ClearBlue instrumentation is not constrained to any particular processor core, architecture or technology.
12. How do I verify that the instrumented design works correctly prior to RTL sign-off?
There are generally three components of a complete verification scheme:
- Verification that the instrumentation process didn’t change the original function of the design
- Verification that the basic instrumentation connections are correct and that all registers can be access properly
- Verification that the instrumentation is appropriate for carrying out desired functionality, and that it is operating correctly
To verify that the original user functionality was not changed, ClearBlue generates equivalency-checking scripts (both Formality and Conformal) to compare the original design to the instrumented design, with the instrumentation “off” to allow formal verification that the design function is unchanged.
To verify that the basic instrumentation connectivity is correct, ClearBlue generates a small simulation testbench that checks intra-instrument connections and key user-to-instrument connections.
To verify that the instrumentation is operating correctly in a comprehensive manner, you use ClearBlue SVStudio to exercise all on-chip instrumentation via the JTAG interface pre-silicon.
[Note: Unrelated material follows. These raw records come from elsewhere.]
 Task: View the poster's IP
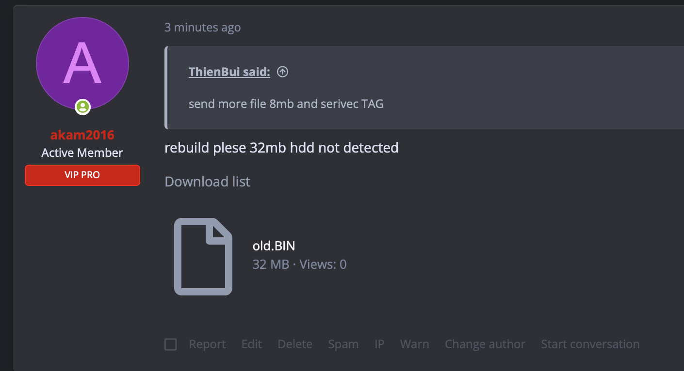tap(379, 344)
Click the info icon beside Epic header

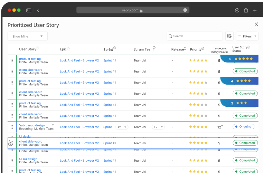[x=68, y=49]
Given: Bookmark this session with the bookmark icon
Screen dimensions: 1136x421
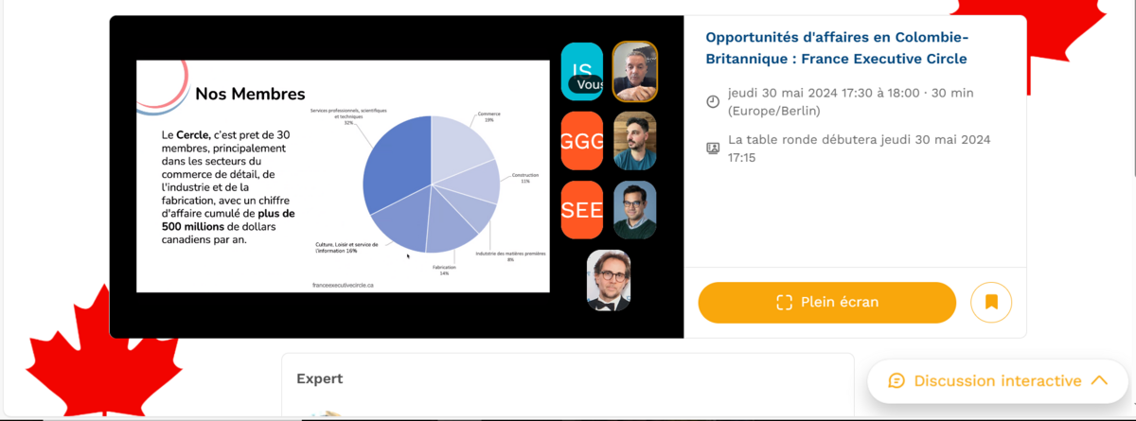Looking at the screenshot, I should 991,303.
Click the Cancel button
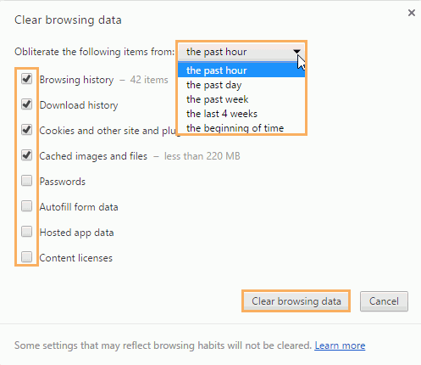The width and height of the screenshot is (421, 365). coord(384,301)
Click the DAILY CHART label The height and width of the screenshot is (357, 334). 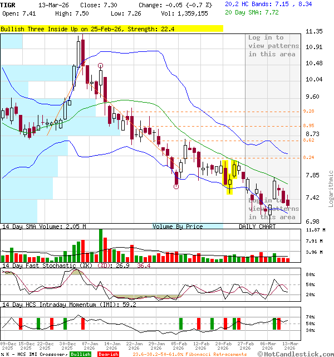257,226
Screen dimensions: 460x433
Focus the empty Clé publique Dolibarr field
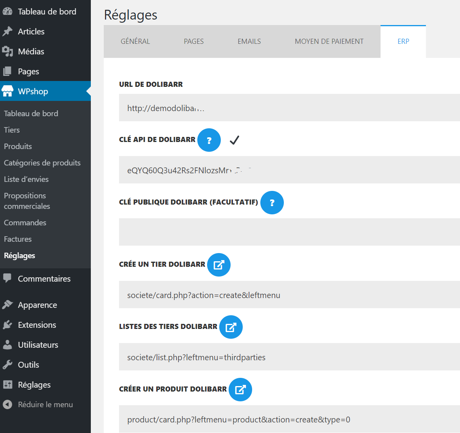click(x=290, y=232)
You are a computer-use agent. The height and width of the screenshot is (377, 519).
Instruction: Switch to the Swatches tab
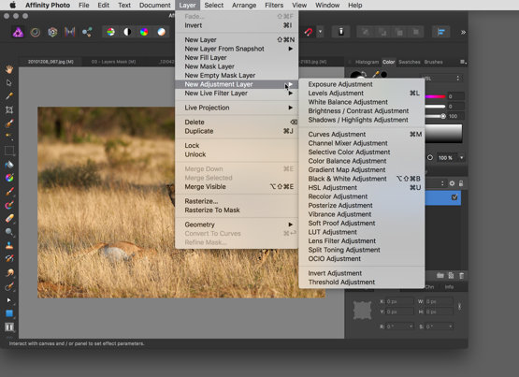coord(409,62)
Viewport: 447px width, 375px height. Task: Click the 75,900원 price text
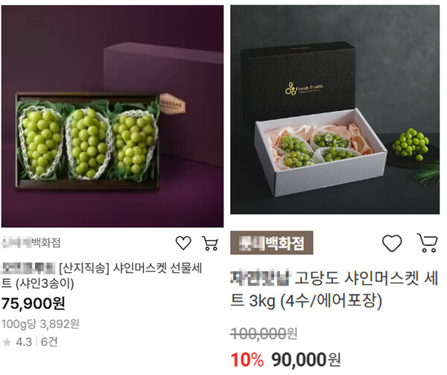click(x=34, y=303)
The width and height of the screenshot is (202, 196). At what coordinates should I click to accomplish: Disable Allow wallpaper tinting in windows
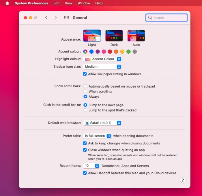click(x=85, y=74)
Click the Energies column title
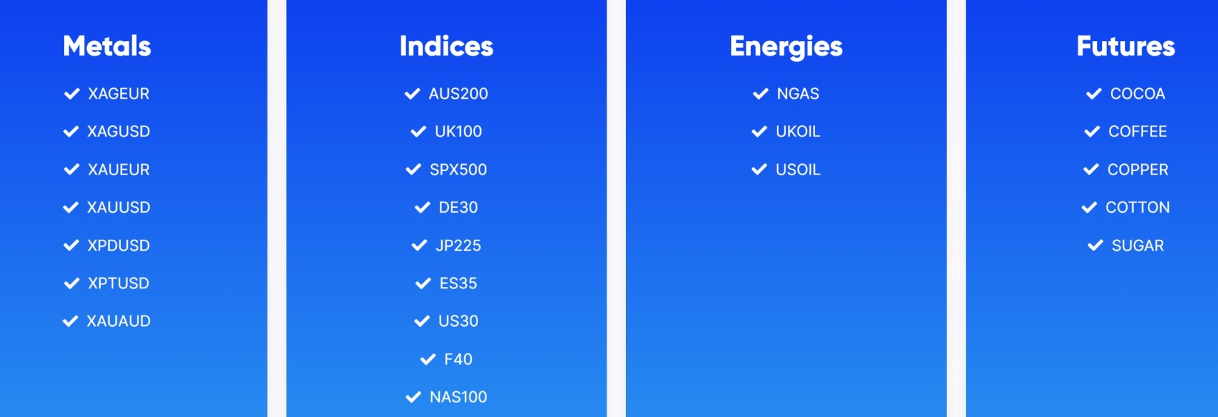 coord(786,47)
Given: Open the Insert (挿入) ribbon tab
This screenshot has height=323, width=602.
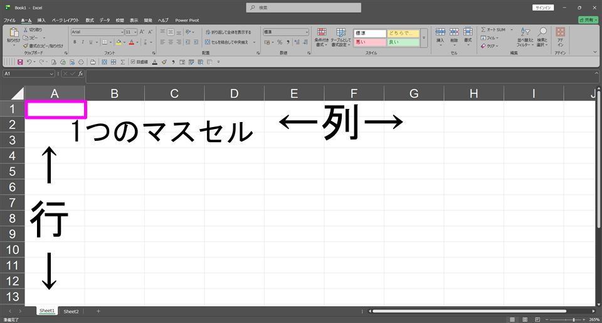Looking at the screenshot, I should pyautogui.click(x=41, y=20).
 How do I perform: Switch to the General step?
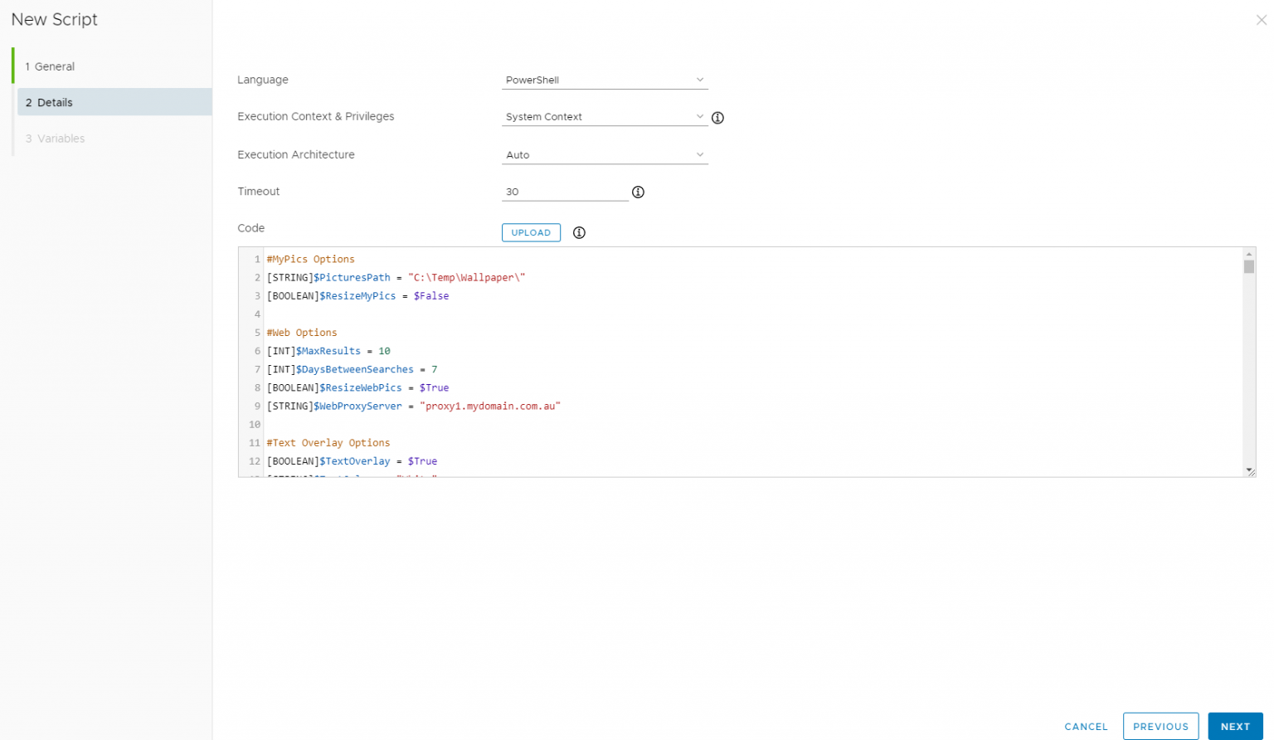click(x=51, y=66)
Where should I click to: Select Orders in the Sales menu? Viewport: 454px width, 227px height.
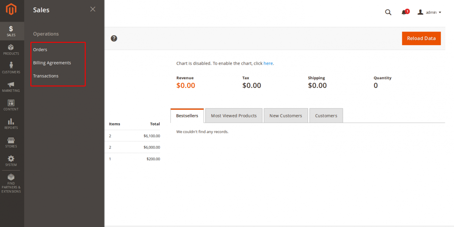point(40,50)
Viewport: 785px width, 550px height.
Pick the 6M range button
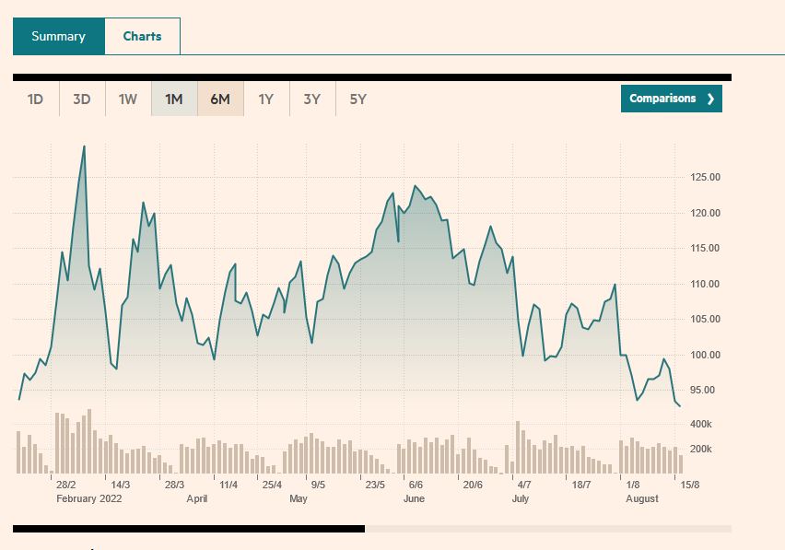[x=220, y=99]
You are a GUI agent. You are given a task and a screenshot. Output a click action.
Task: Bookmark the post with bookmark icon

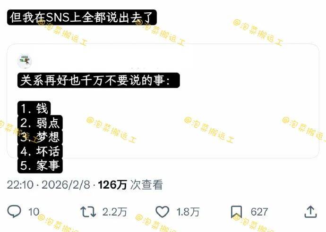[x=236, y=212]
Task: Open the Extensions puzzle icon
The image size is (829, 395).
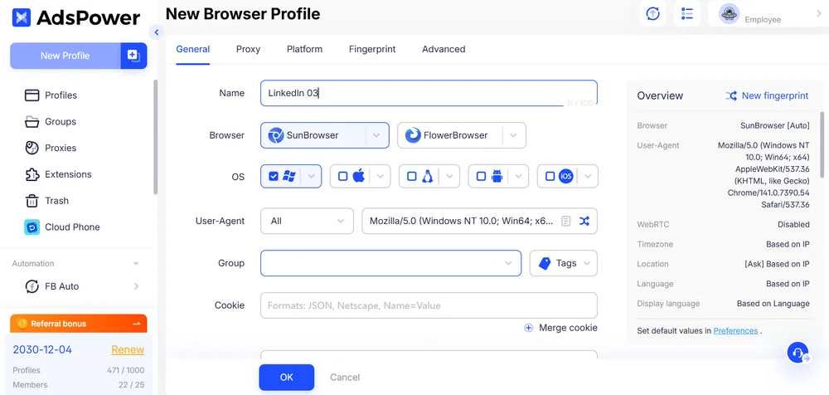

SVStudio communicates with a simulator via the ClearBlue Sim-Bridge (socket/PLI), or with an FPGA target via a JTAG cable, or with an emulator (e.g., Cadence Palladium) via a JTAG cable.
Most users employ one or more of the above schemes to create validation and test scenarios in Tcl so they can control, observe, and transfer information from the system-level testbench to the instrumented pre-silicon RTL model. You can use these same configurations to create and verify “ready-to-go” data acquisition, silicon validation, and assertion and performance monitoring scripts to be used when the first silicon becomes available.